In the Reformed Christian community, I have found this latter group more widespread. There’s something about the primacy of God’s sovereignty that makes its adherents believe that anyone who breathes the word “resolution” must think he is earning his way into Heaven. Perhaps they assume that Jonathan Edwards, who wrote more resolutions than Oprah Winfrey has done vision boards, must have been using that word differently.
There is actually a certain smugness that accompanies a refusal to make resolutions. The non-resolver will proudly tout his achievement of another year without any commitments. He will then listen indulgently to the other lesser mortals who spend their days like ants, in ceaseless, harassed toil. He smiles sardonically, as if to say: When you are more sanctified like me, you will learn to only trust in God. You will stop striving, and learn to live by faith. You may eventually become more reformed like me, and realize that you can’t do anything by your own effort, but only with God’s strength.
This proverb, in concert with the rest of the Bible’s teachings, presents a more complex perspective which should spur us on to resolutions, even when we consistently fail to keep them. Psalm 127:1-2 says that “unless the Lord builds the house, the builders labor in vain.” But what it does not say is that “for the Lord to build the house, there should be no building, and certainly no blueprints.” That would be an absurd premise. Equally absurd would be proposing that churches or Christian businesses shouldn’t create budgets or set goals, because that would imply self-reliance instead of God-reliance.

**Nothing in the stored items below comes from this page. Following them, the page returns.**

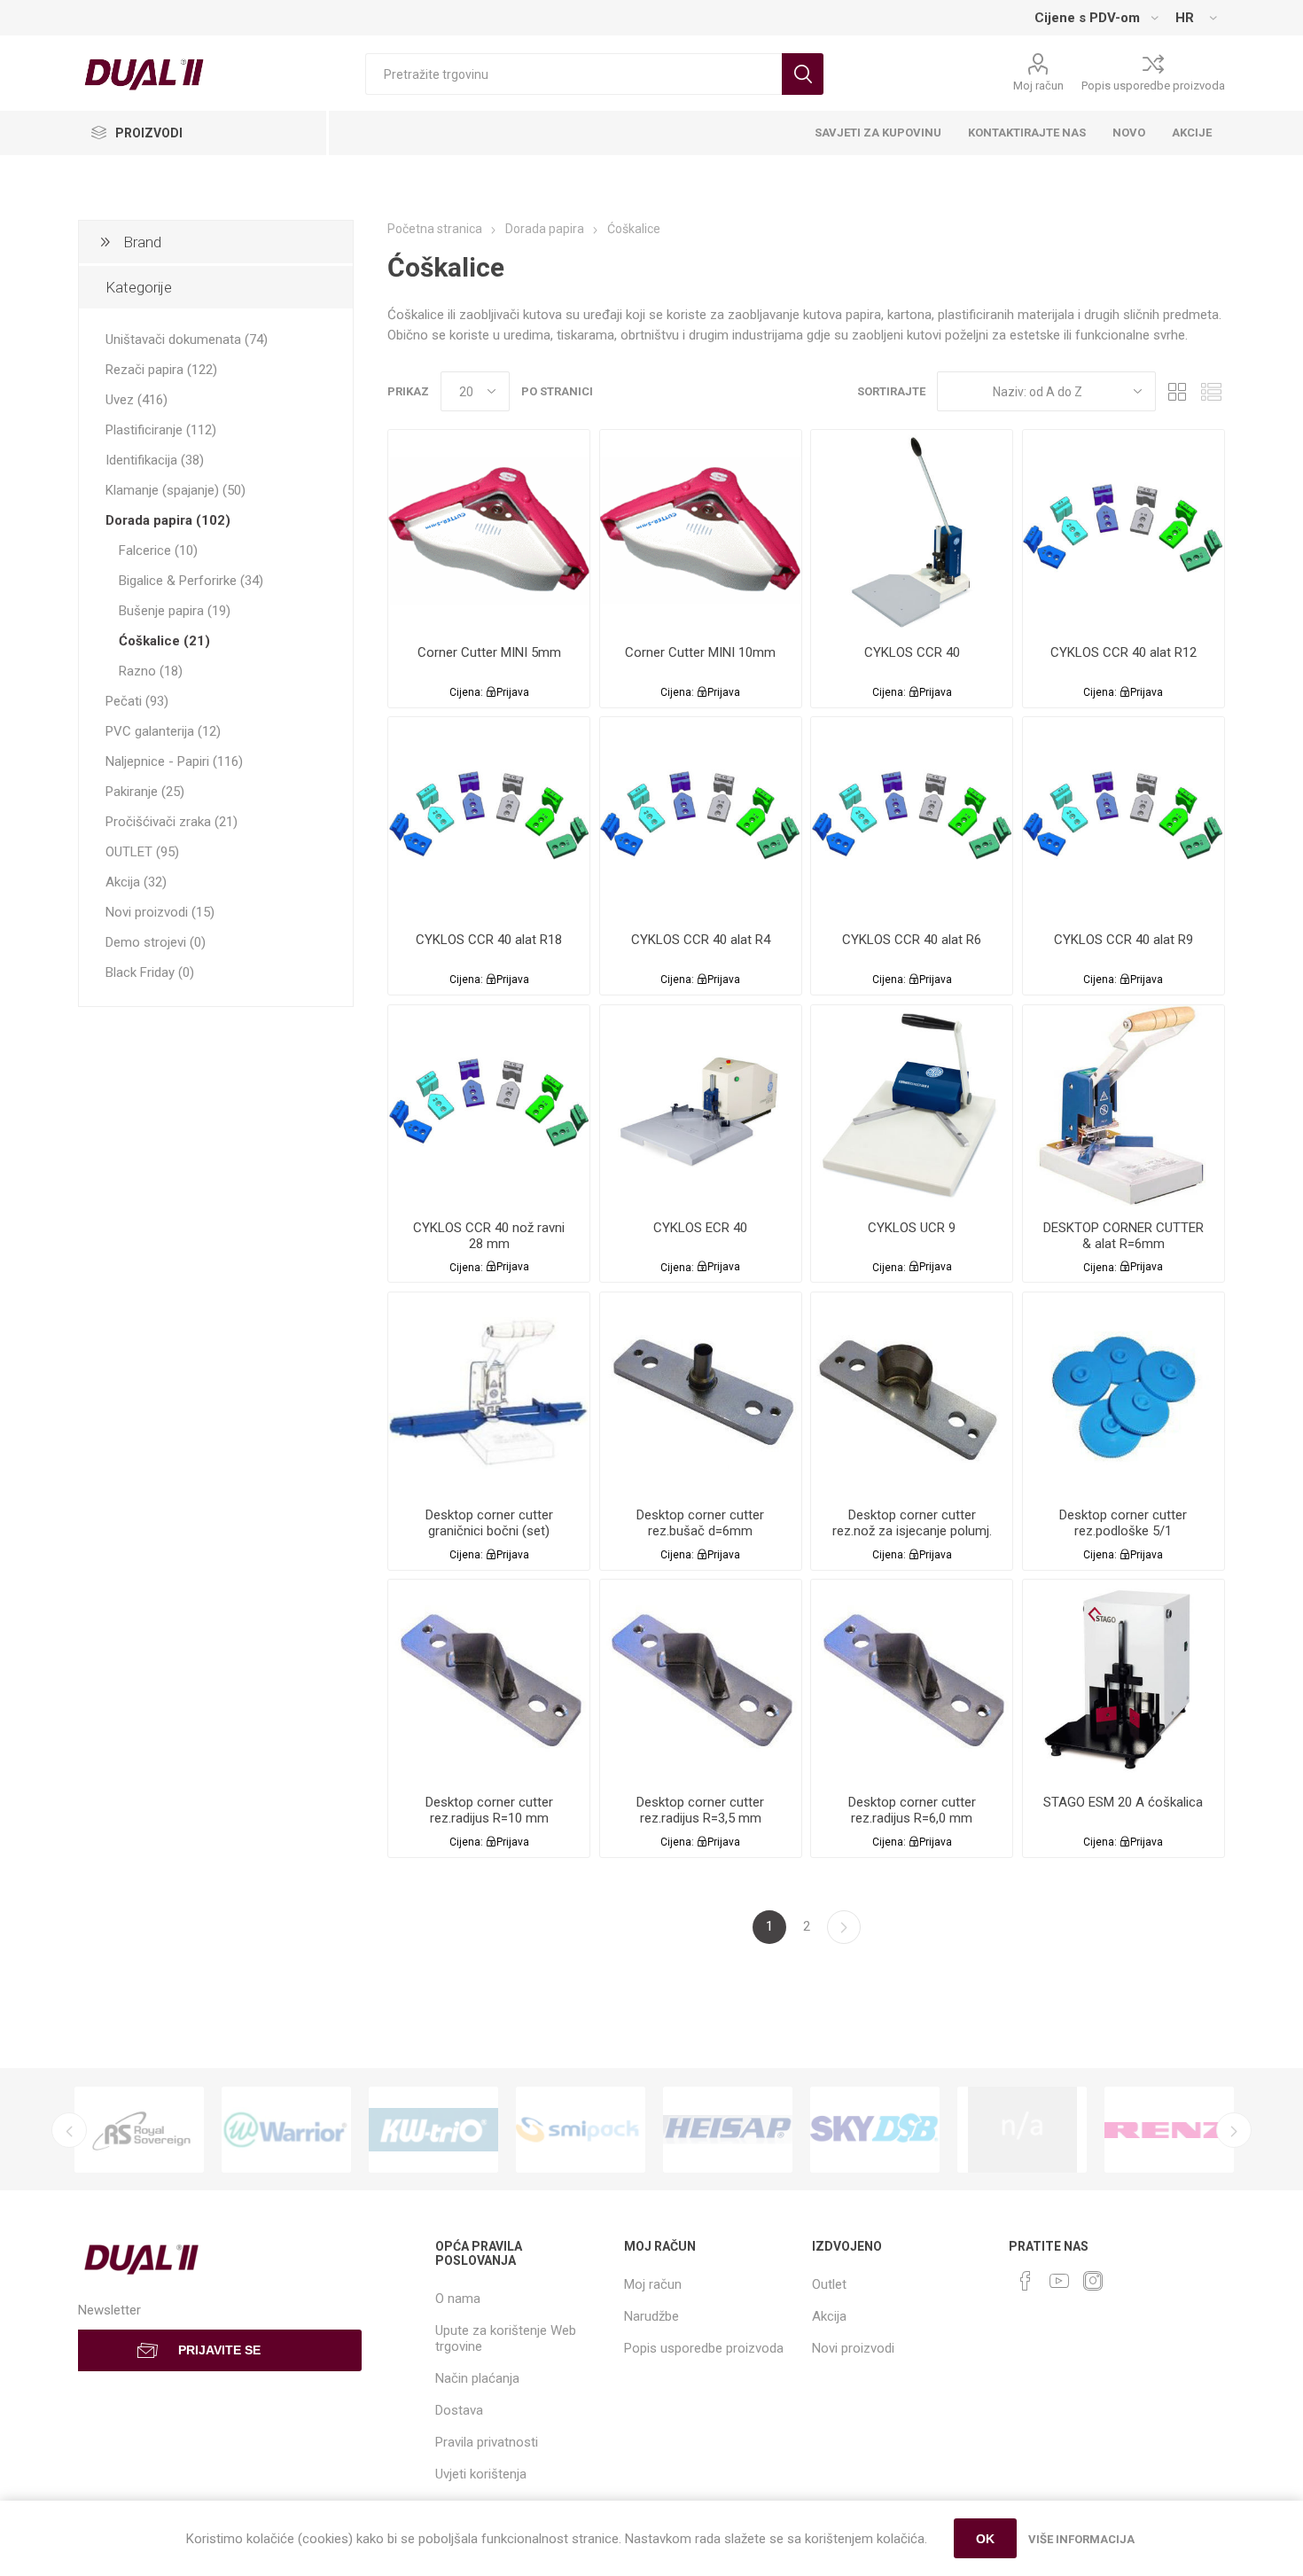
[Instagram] (1093, 2281)
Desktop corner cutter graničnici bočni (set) (489, 1523)
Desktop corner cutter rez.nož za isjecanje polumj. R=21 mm (912, 1531)
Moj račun (1038, 85)
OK (985, 2539)
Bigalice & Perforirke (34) (191, 581)
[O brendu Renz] (1169, 2129)
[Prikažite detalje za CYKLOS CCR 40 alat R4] (700, 817)
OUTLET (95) (142, 852)
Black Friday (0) (149, 972)
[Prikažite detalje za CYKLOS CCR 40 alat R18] (488, 817)
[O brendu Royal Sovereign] (139, 2129)
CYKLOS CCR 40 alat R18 (489, 940)
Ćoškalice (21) (164, 641)
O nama (457, 2299)
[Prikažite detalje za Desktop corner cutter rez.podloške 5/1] (1123, 1393)
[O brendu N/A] (1022, 2129)
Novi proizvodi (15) (160, 912)
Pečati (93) (136, 701)
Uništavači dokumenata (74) (186, 339)
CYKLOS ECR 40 (700, 1228)
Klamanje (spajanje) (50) (175, 490)
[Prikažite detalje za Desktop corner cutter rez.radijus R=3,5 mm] (700, 1680)
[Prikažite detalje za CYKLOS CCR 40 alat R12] (1123, 530)
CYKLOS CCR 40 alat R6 (911, 940)
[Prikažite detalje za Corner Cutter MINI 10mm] (700, 530)
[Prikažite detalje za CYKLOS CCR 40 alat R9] (1123, 817)
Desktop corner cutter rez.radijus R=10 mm (489, 1810)
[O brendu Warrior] (286, 2129)
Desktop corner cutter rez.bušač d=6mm (700, 1523)
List (1211, 391)
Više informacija (1081, 2539)
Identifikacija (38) (154, 460)
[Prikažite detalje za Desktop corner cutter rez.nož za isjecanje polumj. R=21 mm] (911, 1393)
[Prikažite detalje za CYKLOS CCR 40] (911, 530)
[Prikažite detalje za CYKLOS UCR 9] (911, 1105)
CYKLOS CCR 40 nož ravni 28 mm (489, 1236)
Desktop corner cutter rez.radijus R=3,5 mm (700, 1810)
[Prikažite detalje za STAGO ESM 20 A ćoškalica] (1123, 1680)
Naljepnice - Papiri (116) (174, 761)
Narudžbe (651, 2316)
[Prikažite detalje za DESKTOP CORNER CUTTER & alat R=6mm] (1123, 1105)
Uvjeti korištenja (481, 2474)
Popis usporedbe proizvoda (1153, 85)
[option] (139, 2129)
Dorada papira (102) (167, 520)
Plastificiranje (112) (160, 430)
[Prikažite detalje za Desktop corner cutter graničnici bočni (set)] (488, 1393)
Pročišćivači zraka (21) (171, 822)
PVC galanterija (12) (163, 731)
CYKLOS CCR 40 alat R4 (700, 940)
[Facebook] (1025, 2281)
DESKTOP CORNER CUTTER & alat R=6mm (1123, 1236)
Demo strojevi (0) (155, 942)
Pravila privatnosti (486, 2442)
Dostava (459, 2410)
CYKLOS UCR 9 (912, 1228)
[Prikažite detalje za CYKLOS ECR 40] (700, 1105)
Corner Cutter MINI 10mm (700, 652)
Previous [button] (69, 2130)
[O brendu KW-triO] (433, 2129)
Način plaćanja (477, 2378)
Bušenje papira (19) (174, 611)
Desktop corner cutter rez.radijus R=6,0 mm (912, 1810)
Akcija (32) (136, 882)
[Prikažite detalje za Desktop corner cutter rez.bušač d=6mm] (700, 1393)
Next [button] (1234, 2130)
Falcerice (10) (158, 550)
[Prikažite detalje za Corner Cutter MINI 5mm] (488, 530)
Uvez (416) (136, 400)
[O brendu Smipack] (580, 2129)
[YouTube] (1059, 2281)
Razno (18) (151, 671)
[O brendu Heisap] (727, 2129)
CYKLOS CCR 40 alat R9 (1123, 940)
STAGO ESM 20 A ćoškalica (1123, 1802)
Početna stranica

God tells us to “prepare your work outside; get everything ready for yourself in the field, and then build the house.” What else is this except a command to make resolutions? Within a no-resolution mindset, the builder of the house would exercise stronger faith if he were to jump headfirst into his work. He would be counting on God to get it done, not relying on his own forethought.
It is likely that our reluctance to make resolutions is largely due to the personal stakes involved. When you sit on a committee, vision casting and setting organizational goals for the next five years, the whole matter may be viewed as more dry, distant, and impersonal. Of course, you want the organization to reach those goals. But of course, you also realize that those are just goals, and there are a lot of things you can’t control or account for and a lot of other people who have to do the work of actually making those goals happen.
However, when it comes to us, it is actually a lack of appreciation of God’s sovereignty that makes resolution-setting feel like a more daunting task. It feels as if when the goal is improving yourself, then you are relying primarily on…you. In reality, you would be better suited to making resolutions if you imagined yourself presenting a proposal for your tiny team to the boss of a large company. Maybe you have the right plan, maybe you don’t. Maybe you’re completely out of sync with where the company will go during the next year. Most assuredly, there is a lot you are not accounting for.
God, in his inscrutable wisdom, has decided to work in and through human agency. That does not mean that your plans can’t be thwarted and frustrated. It doesn’t mean that your weakness and laziness will not be exposed. It does mean abstaining from resolutions is itself a plan. It’s a plan for status quo, which, given the nature of our world, is an unrealistic one.
To give resolution-avoiders the benefit of the doubt, their approach can come from a healthy desire to avoid presuming on their own strength. But if we understand making resolutions not as making vows (which the Bible has serious warnings about), but as submitting proposals to our boss, then we have ample evidence that God delights in, and even commands such behavior.